We walk through the muddy sand to the dock. The water is clear and teal in the sunlight, with big, lumpy starfish clustered on the rocks near the pilings. Distant cliffs, so steep that they’re snowless, plunge into the fjord. It looks like the Island of Doom. The only thing missing is David Attenborough, standing on the pier with wind ruffling his fur-lined hood.
The bank, J.B. continues, took the farm long ago. So J.B. and his mother scrounged to buy it back. He had ideas of creating some kind of ski-touring business, but “everyone else tried to convince me there was nothing here,” he says. “But I knew there was something here.” He looks out at the boat, whose name, coincidentally, is Dreamer, motoring into the bay. “My mom said to me, ‘Always remember you can do what you want.’” Now he has two A-Stars parked in his backyard.
We eat a breakfast of muesli and fresh-baked bread—I skirt the fuchsia cold cuts, salmon paste, liver pâté, mushroom cheese, and some kind of meat chutney in a jar—at the lodge’s farmhouse table, above which hangs a board mounted with just enough of a slice of cow’s head to get the horns. The house, with its narrow hallways, steep staircase, and voices everywhere, feels like a ship adrift in a white sea.
We gear up in the cedar-scented ski barn and then board the heli to a peak farther up in the valley. The plan is to ski and skin our way up and down three summits back to the lodge. We wait for the second group on the summit, and I take in the 360-degree view.
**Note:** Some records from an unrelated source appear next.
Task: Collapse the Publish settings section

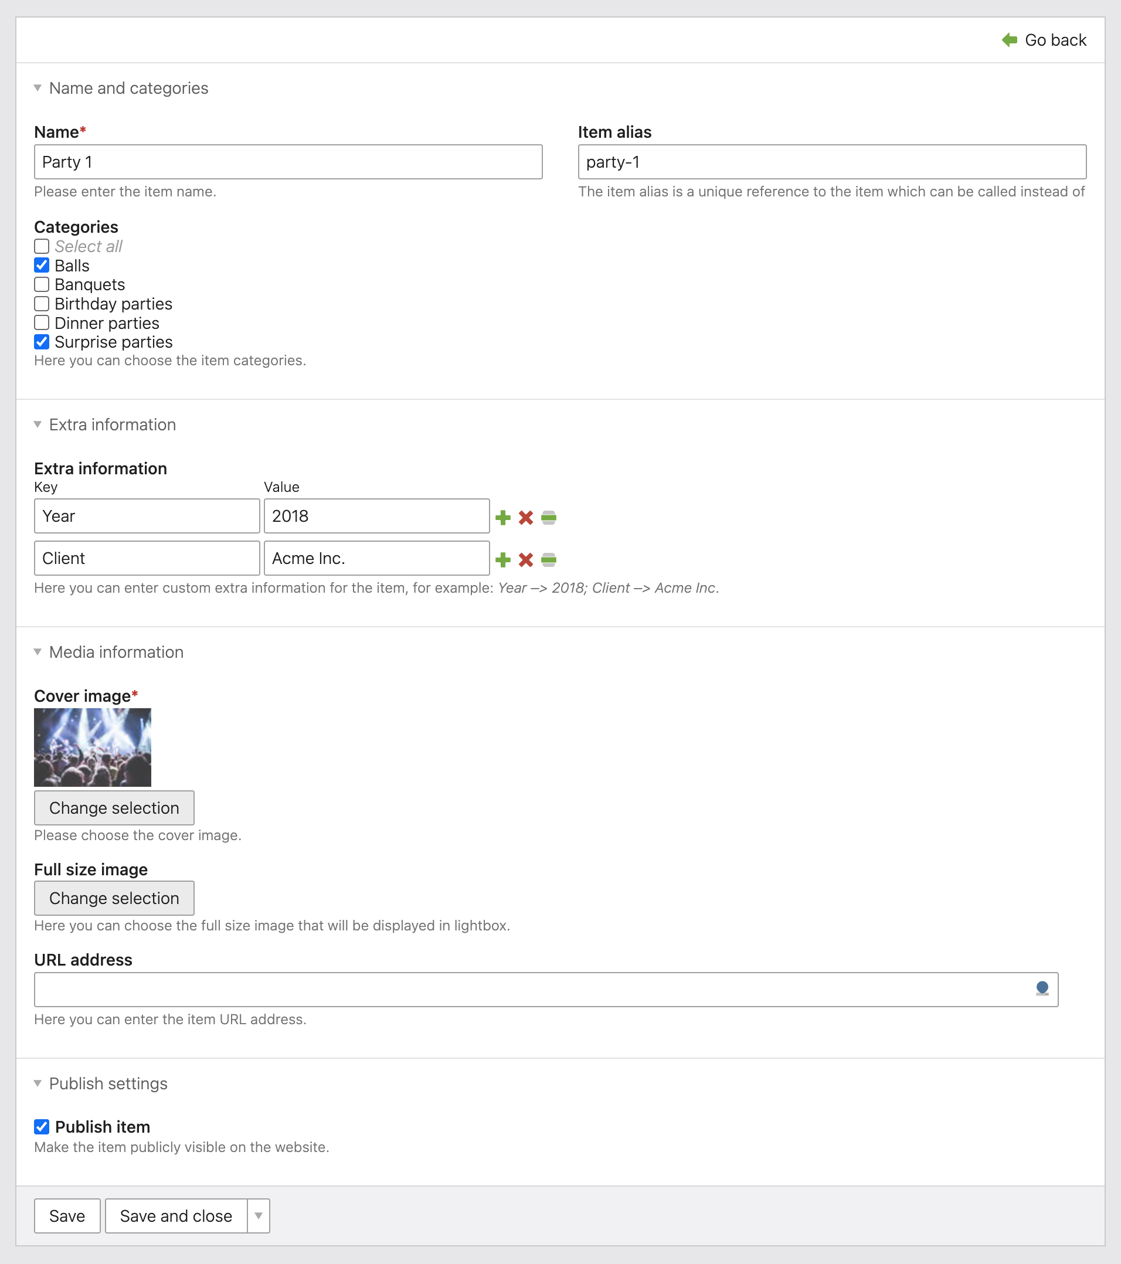Action: [x=38, y=1083]
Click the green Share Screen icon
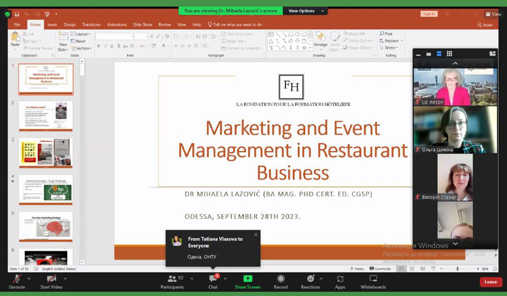Image resolution: width=507 pixels, height=296 pixels. (248, 279)
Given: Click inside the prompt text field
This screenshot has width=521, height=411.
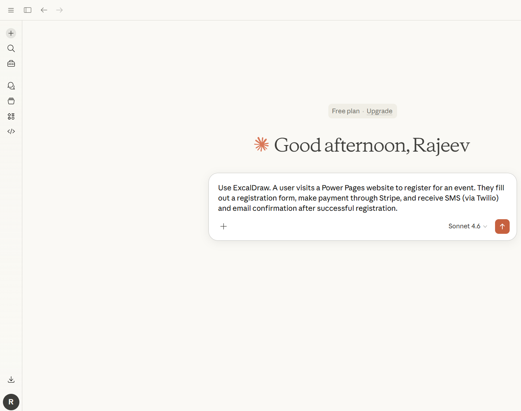Looking at the screenshot, I should pos(361,198).
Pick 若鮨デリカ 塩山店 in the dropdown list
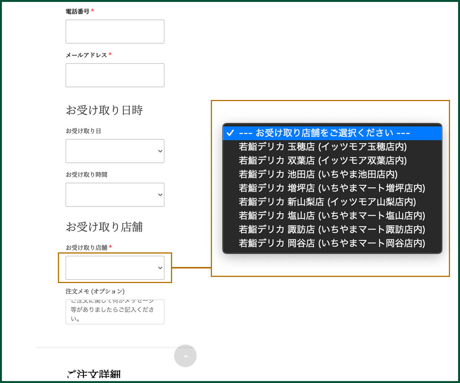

The peaks’ faces are crosshatched by rock and perfectly flat at the top. Everything in every direction is white. So white that the shadows become colors—blues, grays, pinks, oranges. Vermeer would have a field day here.
Our first ski, a long, mellow valley, cradles four inches of windblown cornmeal on top of Styrofoam. It makes a purring sound under our skis, like when you rub velvet the wrong way. It’s beautiful, and it’s exactly what I needed to still my mental scab-picking. Looking back up, I smile at our tracks. In an untouched swath wider than a football field, the French still crisscross all the way down.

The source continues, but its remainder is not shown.